When Jim and Jane arrived at the real estate office, the first question the Realtor asked was "have you been pre-approved for a mortgage?" to which Jim answered, "Yes, we spoke to our bank and we qualify for the price we're looking for". With that said, out they went to look at homes. Over the next three weeks, Jim & Jane were out twice a week with their Realtor until…lo and behold, they found a perfect condo. They put in an offer, which was accepted by the vendor.

The next day, they approached their bank for the financing. The bank input the application on the computer and sent it "down-town" for approval. For the next several days, Jim and Jane spend all their free time looking at furniture, paint and visualizing everything they're going to do with their new home. Excitedly, they call their friends and relatives to describe the layout, location and amenities of their new home.

Three days later, Jane gets a call from the bank indicating that their mortgage application had been declined. According to the bank, Canada Mortgage & Housing Corporation (CMHC) had declined the application because Jim didn't have the minimum required time on his job - one year. Disappointed and embarrassed, Jim and Jane decide to abandon the idea of home ownership for a while and continue renting.

Lack Of Knowledge
In many cases, pre-approvals are simple calculations that are done based on basic information supplied by the buyer. Quite often, the quality of the information obtained is poor due to the lack of knowledge by the buyers and/or the loan officers. This is not to say that all loan officers are not knowledgeable in mortgaging criteria. Due to time constraints or the need to be knowledgeable in many different banking products (sometimes as many as 200+), loan officers may miss critical pieces of information that could make the mortgage approval a reality. Time and time again, we see situations where the mortgage application is delayed or declined for unwarranted reasons. The end result…annoyed and embarrassed buyers, annoyed & frustrated vendors and tired and disappointed Realtors who spent the last three weeks working diligently to find that perfect home for the buyer.

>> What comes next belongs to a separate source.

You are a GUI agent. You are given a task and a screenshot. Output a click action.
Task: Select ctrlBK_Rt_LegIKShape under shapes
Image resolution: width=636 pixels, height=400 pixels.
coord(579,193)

Our story could have had a happier ending. If the Smiths had contacted a mortgage broker right at the start, the broker would have made them aware that the short-term employment was an issue. They may have been able to ask their parents to be co-borrowers on the loan as a way of strengthening the application. Speaking with a mortgage broker, prior to home shopping, is a smart way to eliminate many obstacles that may arise during the mortgage financing process.

Mortgage brokers work with the consumer to arrange financing that best suits their needs and it usually doesn't cost the consumer any fees. The brokers are paid a commission by the lender for placing mortgages with them. A brokerage fee only applies if the mortgage application doesn't fit standard qualifications.

The brokers of today have access to 30 plus lenders including most of the major financial institutions that you find at most street corners in Canada. More lenders means more competition for your mortgage and that usually means better rates and terms for you. For the lenders, this is also a very efficient way of adding to their mortgage portfolio. They only pay a commission to the broker when a mortgage funds. Lenders eliminate the bricks and mortar costs of bank branches and all other costs associated with originating mortgages, in branches.

In the U.S. in 1992, 25% of the mortgages were processed through mortgage brokers. By the year 2000, that statistic had risen to approximately 70%. The Canadian mortgage market seems to be heading in the same direction. At the end of 2001, mortgage brokers had 25% of the market share in Canadian mortgage origination. A recent CMHC study indicates that by 2005, mortgage brokers will have 50% market share in mortgage originations.

The mortgage industry in Canada is changing (for the better) and the mortgage brokers are the catalyst for this change. As the consumer becomes more aware of the value proposition of what a mortgage broker brings to the table, many more of you will start using brokers and recommending brokers to your friends and relatives. This means the negative home shopping experience Jim and Jane had, will increasingly become, a thing of the past.